Page -
Selfishness

[subtyping]

Most statically typed object-oriented languages allow a group of related methods to be specified together as an interface (or "trait", "protocol", etc.). Self types are a feature that allows the types in such an interface to refer to the type implementing that interface.

Using self types as method arguments allows precise typechecking of binary methods1 such as equals, where x.equals(y) requires a y of the same type as x. The lack of such types in e.g. Java means that the Object.equals method must usually include a cast that can fail at runtime, as its type allows any other object to be passed.

Using self types as returns allows precise typechecking of methods that return this, or methods that copy the receiving object.

However, the presence of self types breaks some properties of the type system, and unsoundness arises if other parts of the system rely on them.

  • Argument self types break the property that, if a class C has a subclass D and both implement an interface P, then a D can be used anywhere a C is expected. The issue is that P may include a method that accepts a self type, and this method in D works on a narrower class of inputs than the corresponding method in C. (See Subtyping vs. inheritance)

    class c (name : string) =
      object (self : 'self)
        method name = name
        method equals (x : 'self) =
          (name = x#name)
      end
    
    class d (name : string) (size : int) =
      object
        inherit c name as super
        method size = size
        method equals (x : 'self) =
          (super#equals x && size = x#size)
      end
    
    let sub (x : d) = (x :> c)
    (* OCaml correctly rejects this coercion:
       despite inheriting from it, d is not a subtype of c *)
    
  • Returned self types break the property that, if a class C implements an interface P, and subclass D inherits all of its behaviour from C, then D also implements P.

Information supplied -
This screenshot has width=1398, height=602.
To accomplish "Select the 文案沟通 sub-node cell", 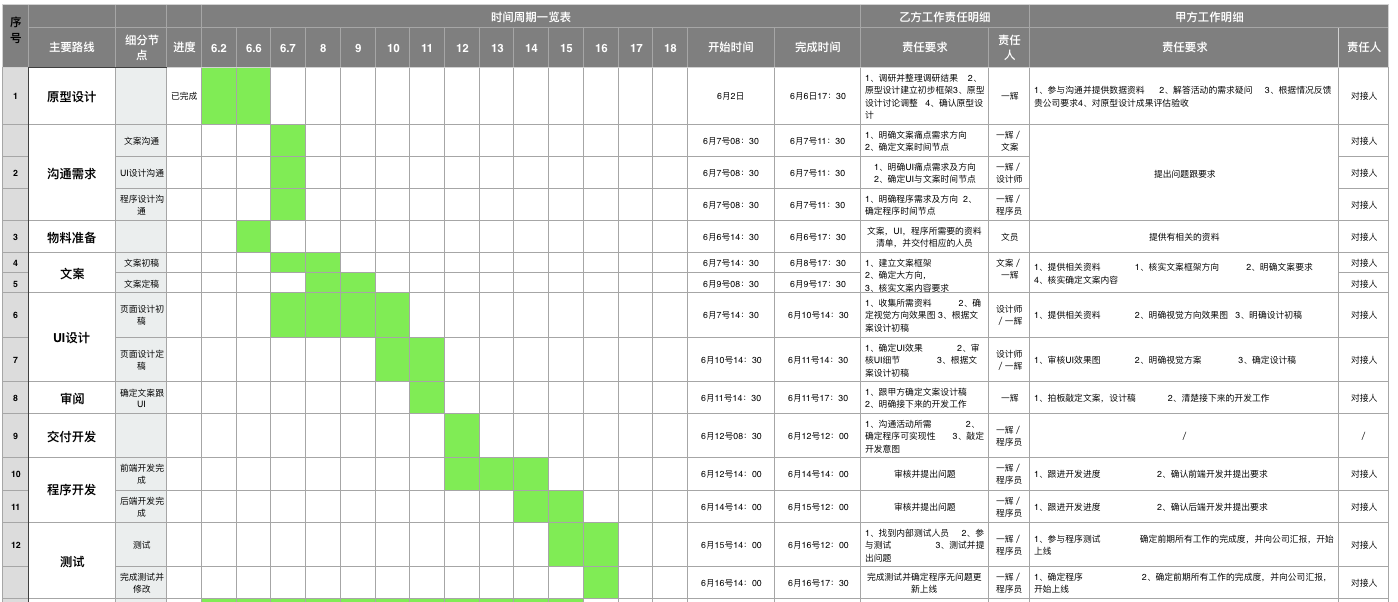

Exercise task A -
Answer these from the Selfishness page:
(i) Which method does it name as an example of a binary method?
(ii) What does it say the Object.equals method in Java must usually include?
(iii) In the code example, what does OCaml reject?
Exercise task B - From the Selfishness page, copy the stretch from "Using self types as returns" through "(name = x#name)".
Exercise task C -
Does each statement agree with the Selfishness page? Answer yes or no for each.
(i) Self types used as returns allow precise typechecking of methods that return this.
(ii) OCaml accepts the coercion of d to c.
(iii) In the code example, class d inherits from class c.

Correct answer A -
(i) equals
(ii) A cast that can fail at runtime
(iii) The coercion of d to c, because d is not a subtype of c despite inheriting from it

Correct answer B -
Using self types as returns allows precise typechecking of methods that return this, or methods that copy the receiving object.

However, the presence of self types breaks some properties of the type system, and unsoundness arises if other parts of the system rely on them.

  • Argument self types break the property that, if a class C has a subclass D and both implement an interface P, then a D can be used anywhere a C is expected. The issue is that P may include a method that accepts a self type, and this method in D works on a narrower class of inputs than the corresponding method in C. (See Subtyping vs. inheritance)

    class c (name : string) =
      object (self : 'self)
        method name = name
        method equals (x : 'self) =
          (name = x#name)

Correct answer C -
(i) Yes: "Using self types as returns allows precise typechecking of methods that return this"
(ii) No: "OCaml correctly rejects this coercion"
(iii) Yes: "inherit c name as super"